Le constat est amer. Et il est dressé par Emmanuel Macron lui-même. "Notre maison commune est en désordre, à l'image de notre monde". Alors que l'Organisation des Nations unies célèbre ses 75 ans d'existence, le président français a, mardi 22 septembre, fait un bilan implacable de l'institution onusienne "minée par les rivalités".
"Ses fondations s'érodent, ses murs se lézardent, estime le chef de l'État, parfois sous les coups de boutoir de ceux-là même qui l'ont construite". À savoir les plus puissants États-membres, assis autour de la table du Conseil de sécurité : Russie, Chine, États-Unis, France, Grande-Bretagne. Conséquences : "Des tabous que l'on pensait inviolables sont levés : la guerre d'annexion, l'usage de l'arme chimique, la détention de masse, dans l'impunité".
Lundi encore, Washington annonçait unilatéralement des sanctions controversées contre l'Iran.
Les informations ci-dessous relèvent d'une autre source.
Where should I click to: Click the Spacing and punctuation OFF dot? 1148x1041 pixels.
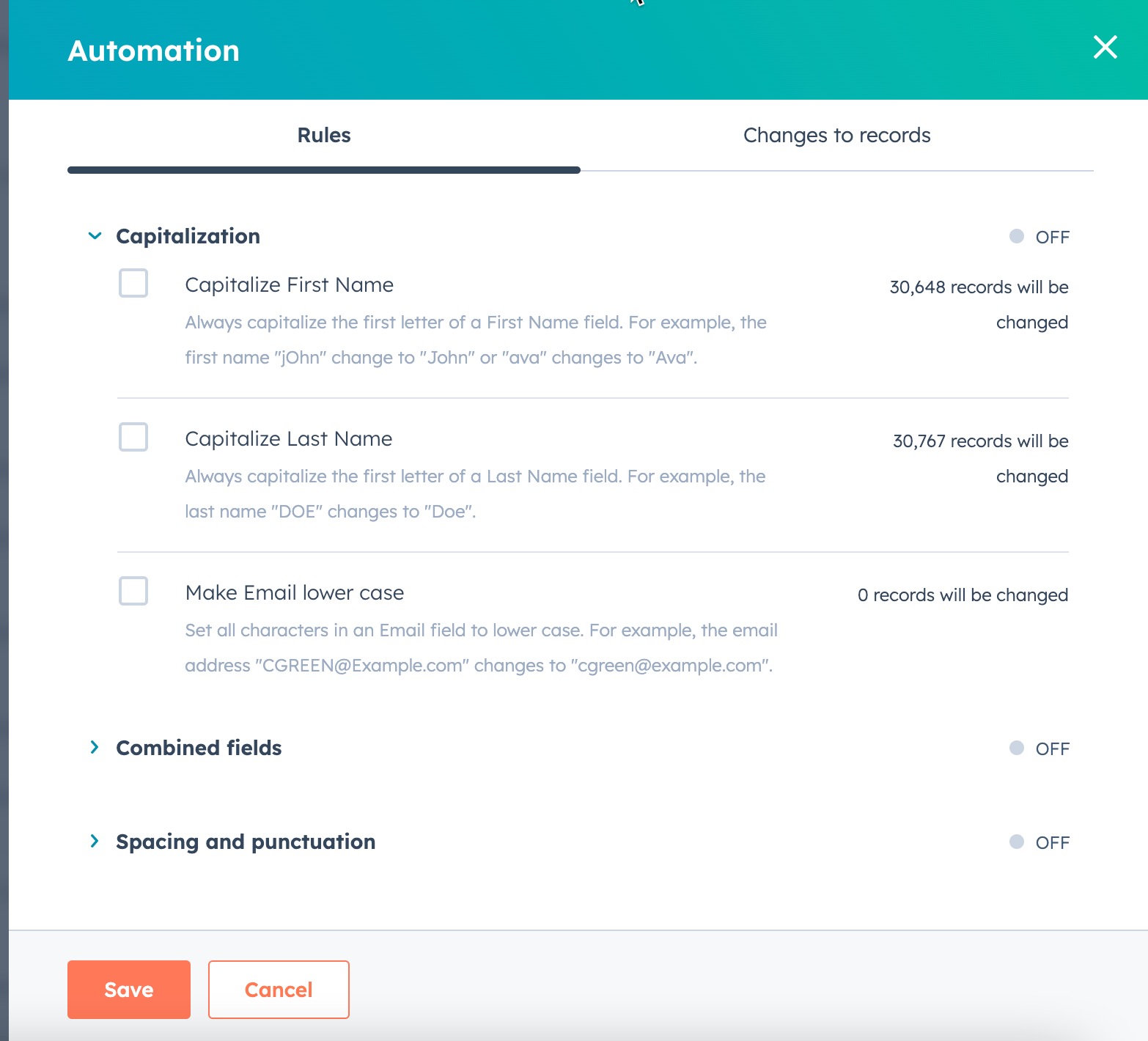(x=1017, y=842)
Il est bien loin l'esprit du multilatéralisme que symbolisait alors l'ONU à sa création à la fin de la Seconde Guerre mondiale. Son secrétaire général Antonio Guterres a lui-aussi déploré "un déficit de solutions multilatérales" face aux trop nombreux "défis multilatéraux".
Créée pour que plus jamais le monde ne connaisse de conflit à l'échelle du globe, l'ONU est, depuis la fin de la guerre froide, surtout cantonné à un rôle d'observateur impuissant, paralysé par les vetos en série brandis par Moscou, Washington ou Pékin, afin de préserver leurs intérêts propres.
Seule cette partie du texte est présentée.